Widely hailed as bold and responsive, the 2009 Budget - or what the government calls a 'resilience package' - is aimed squarely at saving jobs 'to the maximum extent possible' and at helping viable companies stay afloat. null
To that end, Finance Minister Tharman Shanmugaratnam introduced - in lieu of a cut to the employer's Central Provident Fund (CPF) rate - a cash-grant 'Jobs Credit' scheme that basically subsidises the cost of hiring Singaporean staff during the crisis.
And, to unlock a serious credit crunch and spur bank lending, the government will now bear 80 per cent of the risks of business loans of up to $5 million, up from a current $500,000 limit. It will also, for the first time, share in the risks of trade financing. These measures, the government estimates, could hopefully produce $11 billion of loans this year.
These Special Risk-Sharing Initiatives (SRI) and the Jobs Credit scheme - costing $4.9 billion in all - are the two 'extraordinary' measures which the government will fund from past reserves, a move that requires the President's approval.
Singapore has more than enough savings to fund the entire FY09 Budget, which will be in deficit by almost $15 billion, or 6 per cent of GDP, before transfers and investment income, Mr Tharman said.
But tapping on past reserves will allow the government 'full flexibility to respond as the situation requires', he added, reiterating that Singapore stands ready to 'do more' if the recession worsens.

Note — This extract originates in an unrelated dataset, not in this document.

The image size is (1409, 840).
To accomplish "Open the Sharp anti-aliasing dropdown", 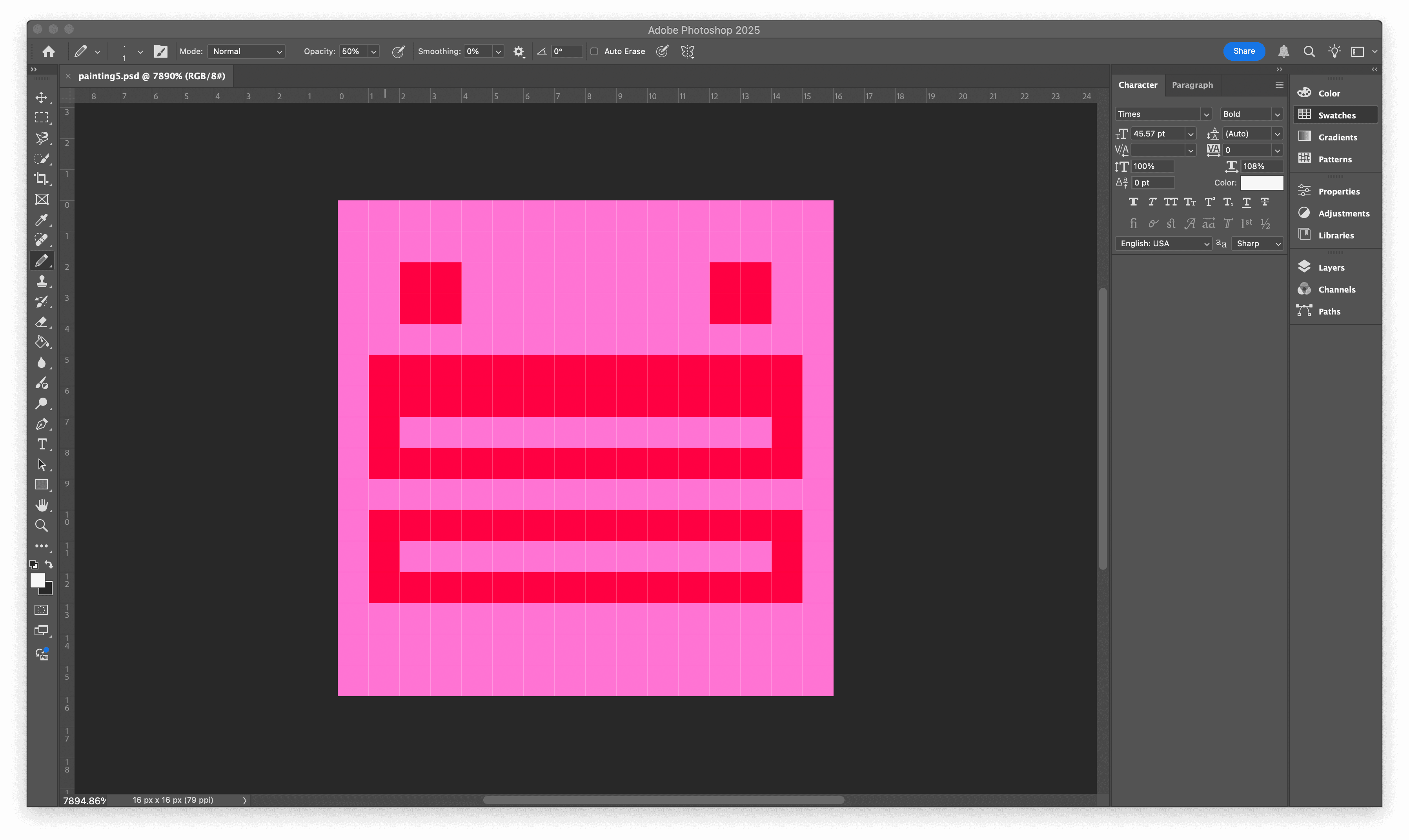I will click(x=1257, y=244).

The other key planks of this significantly expansionary Budget - which Mr Tharman emphasised is not a normal one, 'not even a normal countercyclical Budget' - comprise more than $5 billion worth of various tax rebates and measures to enhance business cashflow and competitiveness, and to support households.

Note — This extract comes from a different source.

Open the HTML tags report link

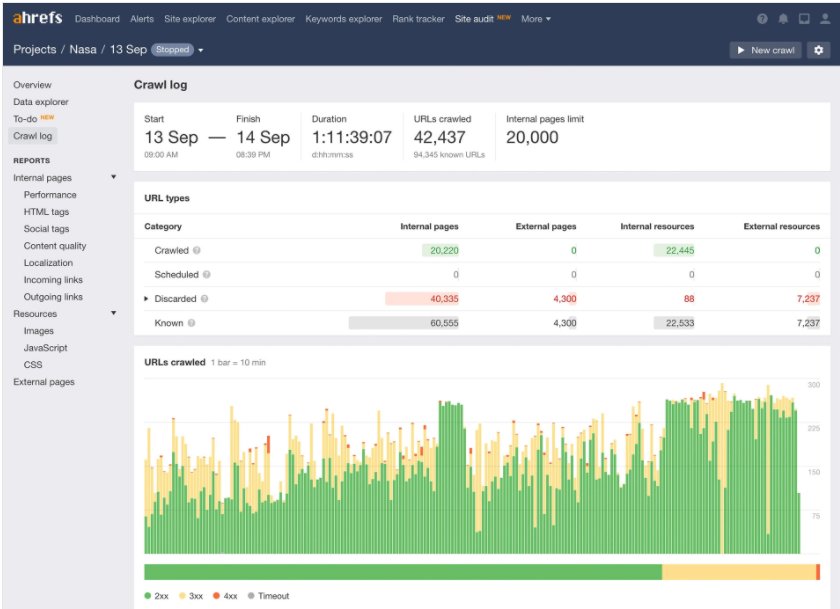click(x=46, y=212)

One highlight is a one-point cut in the corporate income tax rate - vastly welcomed, though not widely anticipated this time.
At 17 per cent, Singapore's tax rate will now be third after Hong Kong's 16.5 per cent and Ireland's 12.5 per cent. Coupled with existing tax exemption initiatives, the effective corporate tax rates here will be the lowest anywhere for small and medium-size businesses (SMEs) particularly, Mr Tharman said - a clear signal of the government's unequivocal commitment to be the region's best business hub, if not the world's best.
And while the big thrust is immediate aid to deal with the downturn, Singapore's longer-term goals are not being overlooked - the package also provides some $900 million of incentives to develop new R&D capabilities and spur innovation among companies, and billions more to build infrastructure, both physical and social. The latter includes $1.6 billion for pro-family initiatives.